Phylida Lloyd (Mama Mia!) and writer Abi Morgan attempt Proustian reminiscences by having the mumbling, antiquated Thatcher recalling the key moments in her life at the slightest provocation, from her first meeting as MP to the contested premiership, from the IRA bombing that nearly killed her to the crunch match of the Falklands War. The Iron Lady feels sparse because these moments are presented as sketches, and while it's the filmmaker's right to sympathise with this furiously divisive and much reviled figure in British politics, the uncritical approach severely undermines the film's conviction.

We can't say Streep's acting is not subtle _ there are small moments that work along the way _ but the subtlety is largely lost in the on rush of events and swift transformation of the all-work-and-no-play Thatcher.
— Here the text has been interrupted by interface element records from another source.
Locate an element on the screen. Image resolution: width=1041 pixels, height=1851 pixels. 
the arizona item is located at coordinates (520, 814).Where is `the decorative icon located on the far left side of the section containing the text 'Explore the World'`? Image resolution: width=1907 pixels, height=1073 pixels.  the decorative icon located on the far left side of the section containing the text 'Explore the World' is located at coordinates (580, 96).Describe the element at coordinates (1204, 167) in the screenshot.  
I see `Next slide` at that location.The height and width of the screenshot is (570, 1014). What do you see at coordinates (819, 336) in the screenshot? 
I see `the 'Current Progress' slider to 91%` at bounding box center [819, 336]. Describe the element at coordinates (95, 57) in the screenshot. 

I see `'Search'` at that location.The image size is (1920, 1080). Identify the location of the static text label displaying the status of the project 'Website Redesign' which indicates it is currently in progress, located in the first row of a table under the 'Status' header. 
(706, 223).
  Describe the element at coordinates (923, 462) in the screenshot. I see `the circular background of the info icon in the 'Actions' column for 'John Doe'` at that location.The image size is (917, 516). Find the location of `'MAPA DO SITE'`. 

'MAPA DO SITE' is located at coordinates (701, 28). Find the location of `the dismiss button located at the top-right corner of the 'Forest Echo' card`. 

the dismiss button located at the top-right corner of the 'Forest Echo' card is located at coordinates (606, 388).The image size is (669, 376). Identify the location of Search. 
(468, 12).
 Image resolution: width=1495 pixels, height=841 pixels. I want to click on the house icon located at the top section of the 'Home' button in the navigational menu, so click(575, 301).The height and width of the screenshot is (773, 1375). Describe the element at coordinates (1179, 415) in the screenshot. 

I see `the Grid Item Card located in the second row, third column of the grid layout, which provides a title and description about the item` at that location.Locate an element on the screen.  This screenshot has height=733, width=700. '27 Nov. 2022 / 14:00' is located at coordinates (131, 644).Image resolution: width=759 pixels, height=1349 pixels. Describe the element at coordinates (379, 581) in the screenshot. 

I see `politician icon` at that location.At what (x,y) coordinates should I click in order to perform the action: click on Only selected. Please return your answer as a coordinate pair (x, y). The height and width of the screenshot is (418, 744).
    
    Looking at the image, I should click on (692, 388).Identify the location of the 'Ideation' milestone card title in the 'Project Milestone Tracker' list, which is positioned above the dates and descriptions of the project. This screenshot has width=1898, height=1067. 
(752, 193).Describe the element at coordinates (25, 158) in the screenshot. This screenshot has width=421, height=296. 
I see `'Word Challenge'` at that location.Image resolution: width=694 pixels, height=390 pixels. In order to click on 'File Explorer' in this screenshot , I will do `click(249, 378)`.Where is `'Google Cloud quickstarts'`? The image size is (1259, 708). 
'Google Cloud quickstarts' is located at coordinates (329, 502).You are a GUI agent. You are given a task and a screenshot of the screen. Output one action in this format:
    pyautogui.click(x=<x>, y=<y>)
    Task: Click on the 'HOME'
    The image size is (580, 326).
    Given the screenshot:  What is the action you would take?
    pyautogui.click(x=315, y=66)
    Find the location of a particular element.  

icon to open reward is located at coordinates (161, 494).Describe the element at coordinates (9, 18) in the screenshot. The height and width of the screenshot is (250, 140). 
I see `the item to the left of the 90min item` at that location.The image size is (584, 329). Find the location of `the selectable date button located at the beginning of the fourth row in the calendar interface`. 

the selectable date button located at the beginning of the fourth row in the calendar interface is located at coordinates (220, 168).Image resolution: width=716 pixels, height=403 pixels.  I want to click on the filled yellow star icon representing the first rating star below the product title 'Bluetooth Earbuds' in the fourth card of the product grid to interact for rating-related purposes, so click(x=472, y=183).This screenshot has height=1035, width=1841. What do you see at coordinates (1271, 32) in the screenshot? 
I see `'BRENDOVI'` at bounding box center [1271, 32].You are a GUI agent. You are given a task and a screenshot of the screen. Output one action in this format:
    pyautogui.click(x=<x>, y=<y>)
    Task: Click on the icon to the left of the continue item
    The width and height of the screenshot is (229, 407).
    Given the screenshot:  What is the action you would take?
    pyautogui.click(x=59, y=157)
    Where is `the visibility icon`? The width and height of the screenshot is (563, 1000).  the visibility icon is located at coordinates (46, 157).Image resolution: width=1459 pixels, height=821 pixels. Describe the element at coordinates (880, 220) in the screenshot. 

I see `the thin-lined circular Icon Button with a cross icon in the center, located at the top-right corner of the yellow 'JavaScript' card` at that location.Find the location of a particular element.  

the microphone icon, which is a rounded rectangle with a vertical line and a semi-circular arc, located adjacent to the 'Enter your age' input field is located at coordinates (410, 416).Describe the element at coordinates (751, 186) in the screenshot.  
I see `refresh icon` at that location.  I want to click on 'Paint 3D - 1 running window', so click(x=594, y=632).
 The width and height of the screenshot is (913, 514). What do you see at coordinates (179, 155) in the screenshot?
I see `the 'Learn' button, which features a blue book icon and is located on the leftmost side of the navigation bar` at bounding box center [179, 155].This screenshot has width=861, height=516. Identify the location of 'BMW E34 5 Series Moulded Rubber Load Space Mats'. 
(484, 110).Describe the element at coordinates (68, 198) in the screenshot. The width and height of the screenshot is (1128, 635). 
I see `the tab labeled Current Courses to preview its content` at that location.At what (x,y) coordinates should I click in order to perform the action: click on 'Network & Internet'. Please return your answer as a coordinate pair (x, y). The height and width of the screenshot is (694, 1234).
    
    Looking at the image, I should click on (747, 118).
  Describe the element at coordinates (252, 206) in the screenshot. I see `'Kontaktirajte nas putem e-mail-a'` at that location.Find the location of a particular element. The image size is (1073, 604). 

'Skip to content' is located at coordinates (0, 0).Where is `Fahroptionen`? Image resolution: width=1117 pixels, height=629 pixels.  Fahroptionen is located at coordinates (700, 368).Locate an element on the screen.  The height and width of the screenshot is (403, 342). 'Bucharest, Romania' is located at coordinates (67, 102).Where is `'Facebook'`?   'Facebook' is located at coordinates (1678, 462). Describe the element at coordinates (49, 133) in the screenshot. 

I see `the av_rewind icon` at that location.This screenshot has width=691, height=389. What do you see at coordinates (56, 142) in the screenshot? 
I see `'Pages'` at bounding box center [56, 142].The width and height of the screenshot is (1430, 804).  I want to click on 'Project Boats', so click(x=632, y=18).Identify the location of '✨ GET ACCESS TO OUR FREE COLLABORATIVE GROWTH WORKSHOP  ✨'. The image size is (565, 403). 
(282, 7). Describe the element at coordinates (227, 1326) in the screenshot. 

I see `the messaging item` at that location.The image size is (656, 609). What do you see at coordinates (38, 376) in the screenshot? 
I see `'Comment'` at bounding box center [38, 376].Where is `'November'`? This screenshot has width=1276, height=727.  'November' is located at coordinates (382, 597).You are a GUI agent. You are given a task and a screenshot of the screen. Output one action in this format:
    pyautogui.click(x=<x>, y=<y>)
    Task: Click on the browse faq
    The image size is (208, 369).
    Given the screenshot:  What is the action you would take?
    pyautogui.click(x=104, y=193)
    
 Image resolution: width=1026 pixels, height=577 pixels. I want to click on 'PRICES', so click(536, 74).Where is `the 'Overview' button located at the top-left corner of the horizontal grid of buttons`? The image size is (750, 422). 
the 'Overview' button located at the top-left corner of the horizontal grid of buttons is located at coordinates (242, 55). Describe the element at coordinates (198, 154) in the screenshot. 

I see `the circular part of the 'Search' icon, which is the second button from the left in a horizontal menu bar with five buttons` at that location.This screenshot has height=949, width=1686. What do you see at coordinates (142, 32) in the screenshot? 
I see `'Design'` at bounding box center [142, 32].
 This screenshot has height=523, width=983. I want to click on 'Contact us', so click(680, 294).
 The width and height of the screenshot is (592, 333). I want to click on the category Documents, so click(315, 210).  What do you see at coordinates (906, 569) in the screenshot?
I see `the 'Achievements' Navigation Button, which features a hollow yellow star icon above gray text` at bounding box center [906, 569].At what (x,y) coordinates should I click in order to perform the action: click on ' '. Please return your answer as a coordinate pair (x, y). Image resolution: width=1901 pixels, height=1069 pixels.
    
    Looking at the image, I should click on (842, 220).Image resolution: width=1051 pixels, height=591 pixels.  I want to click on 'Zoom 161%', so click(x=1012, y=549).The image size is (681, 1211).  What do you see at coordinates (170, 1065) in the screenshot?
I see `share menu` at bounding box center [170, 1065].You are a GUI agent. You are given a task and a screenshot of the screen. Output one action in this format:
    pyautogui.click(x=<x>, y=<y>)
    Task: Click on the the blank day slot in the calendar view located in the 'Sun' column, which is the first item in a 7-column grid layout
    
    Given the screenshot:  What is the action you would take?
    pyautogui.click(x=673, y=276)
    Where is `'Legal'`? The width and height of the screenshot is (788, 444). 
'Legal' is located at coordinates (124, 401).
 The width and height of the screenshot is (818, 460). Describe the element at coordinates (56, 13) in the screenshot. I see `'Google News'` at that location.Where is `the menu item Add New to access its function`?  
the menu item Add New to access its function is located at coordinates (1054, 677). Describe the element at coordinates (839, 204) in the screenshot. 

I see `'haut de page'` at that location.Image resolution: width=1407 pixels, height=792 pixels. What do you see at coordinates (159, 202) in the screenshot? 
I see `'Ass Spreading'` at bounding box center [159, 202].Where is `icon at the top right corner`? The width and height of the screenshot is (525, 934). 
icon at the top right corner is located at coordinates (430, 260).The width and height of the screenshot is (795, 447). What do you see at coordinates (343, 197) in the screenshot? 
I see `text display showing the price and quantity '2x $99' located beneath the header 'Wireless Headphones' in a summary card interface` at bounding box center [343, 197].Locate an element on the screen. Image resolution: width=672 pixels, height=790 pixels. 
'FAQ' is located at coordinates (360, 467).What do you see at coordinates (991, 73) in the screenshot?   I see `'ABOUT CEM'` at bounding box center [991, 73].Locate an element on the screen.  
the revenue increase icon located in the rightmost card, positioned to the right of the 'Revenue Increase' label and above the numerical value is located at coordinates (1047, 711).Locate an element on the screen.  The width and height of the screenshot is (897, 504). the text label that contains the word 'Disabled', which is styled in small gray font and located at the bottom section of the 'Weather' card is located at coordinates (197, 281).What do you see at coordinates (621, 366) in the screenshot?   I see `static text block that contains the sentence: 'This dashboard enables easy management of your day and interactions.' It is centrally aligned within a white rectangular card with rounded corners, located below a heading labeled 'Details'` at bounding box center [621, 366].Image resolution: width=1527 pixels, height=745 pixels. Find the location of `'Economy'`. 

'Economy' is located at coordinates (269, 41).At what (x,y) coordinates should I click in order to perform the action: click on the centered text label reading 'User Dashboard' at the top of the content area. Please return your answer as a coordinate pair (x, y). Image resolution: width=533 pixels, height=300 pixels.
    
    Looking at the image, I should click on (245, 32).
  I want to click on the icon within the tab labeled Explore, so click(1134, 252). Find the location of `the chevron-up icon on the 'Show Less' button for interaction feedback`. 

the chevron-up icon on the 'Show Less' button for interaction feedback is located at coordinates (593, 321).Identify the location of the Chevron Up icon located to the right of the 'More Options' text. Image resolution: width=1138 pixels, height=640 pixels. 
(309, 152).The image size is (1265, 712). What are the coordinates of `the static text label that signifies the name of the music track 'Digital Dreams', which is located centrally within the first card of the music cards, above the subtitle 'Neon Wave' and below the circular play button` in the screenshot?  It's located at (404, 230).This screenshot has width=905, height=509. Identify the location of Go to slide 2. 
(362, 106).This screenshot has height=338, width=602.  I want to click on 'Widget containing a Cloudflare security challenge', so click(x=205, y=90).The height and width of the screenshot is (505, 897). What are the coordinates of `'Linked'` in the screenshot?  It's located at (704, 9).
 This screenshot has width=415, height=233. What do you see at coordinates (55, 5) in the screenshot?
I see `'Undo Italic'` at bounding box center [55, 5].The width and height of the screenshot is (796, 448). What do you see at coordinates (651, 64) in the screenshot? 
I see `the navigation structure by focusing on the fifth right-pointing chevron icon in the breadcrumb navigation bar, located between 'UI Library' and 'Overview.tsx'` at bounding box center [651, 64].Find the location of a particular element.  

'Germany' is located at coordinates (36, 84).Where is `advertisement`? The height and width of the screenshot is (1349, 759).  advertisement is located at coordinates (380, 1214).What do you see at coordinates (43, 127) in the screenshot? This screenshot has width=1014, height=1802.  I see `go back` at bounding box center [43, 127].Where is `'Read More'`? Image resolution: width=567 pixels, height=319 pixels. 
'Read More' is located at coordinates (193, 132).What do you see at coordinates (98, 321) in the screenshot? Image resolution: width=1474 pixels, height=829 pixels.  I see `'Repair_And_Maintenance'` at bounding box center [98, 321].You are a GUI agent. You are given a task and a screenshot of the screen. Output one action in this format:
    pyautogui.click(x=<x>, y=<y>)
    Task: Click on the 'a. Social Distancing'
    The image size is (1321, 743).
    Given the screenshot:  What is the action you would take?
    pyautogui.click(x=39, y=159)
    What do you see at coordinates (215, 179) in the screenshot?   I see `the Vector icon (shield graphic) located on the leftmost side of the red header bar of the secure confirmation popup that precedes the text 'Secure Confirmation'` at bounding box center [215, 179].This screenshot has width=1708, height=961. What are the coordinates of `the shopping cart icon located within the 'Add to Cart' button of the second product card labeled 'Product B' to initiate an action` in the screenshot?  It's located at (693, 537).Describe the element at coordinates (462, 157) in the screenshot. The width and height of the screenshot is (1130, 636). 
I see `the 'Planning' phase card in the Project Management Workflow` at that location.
We want to feel closer to her, given that the film represents her point of view, but that feeling comes in sporadic jolts, only a few hard nudges in this softened touch at the life of a political steel.

The Woman in Black Starring Daniel Radcliffe, Ciaran Hinds. Directed by James Watkins.

Gothic menace and slow-burn dread work to chill and shake your spine in this haunted-house yarn starring the ex-Harry Potter Daniel Radcliffe. Fans of Hammer Film, the British studio specialising in horror movies from the 1950s to the '70s (think Christopher Lee, Peter Cushing and Vincent Price), will relish the return of the outfit with this admirably old-school scare-fest. Radcliffe plays Arthur Kipps, a turn-of-the-century lawyer sent to a small hamlet to sift through documents at a decrepit, abandoned, and obviously haunted estate that sits on a soul-sucking marsh.

Dark deaths, gruesome fates of children, snuffed candles, a rocking chair that moves and a vengeful mother in black combine to wrap the mansion in a funereal wreath through which Kipps has to work his way. It's bracing to see that vintage horror still surpasses the new digital-dread hokum.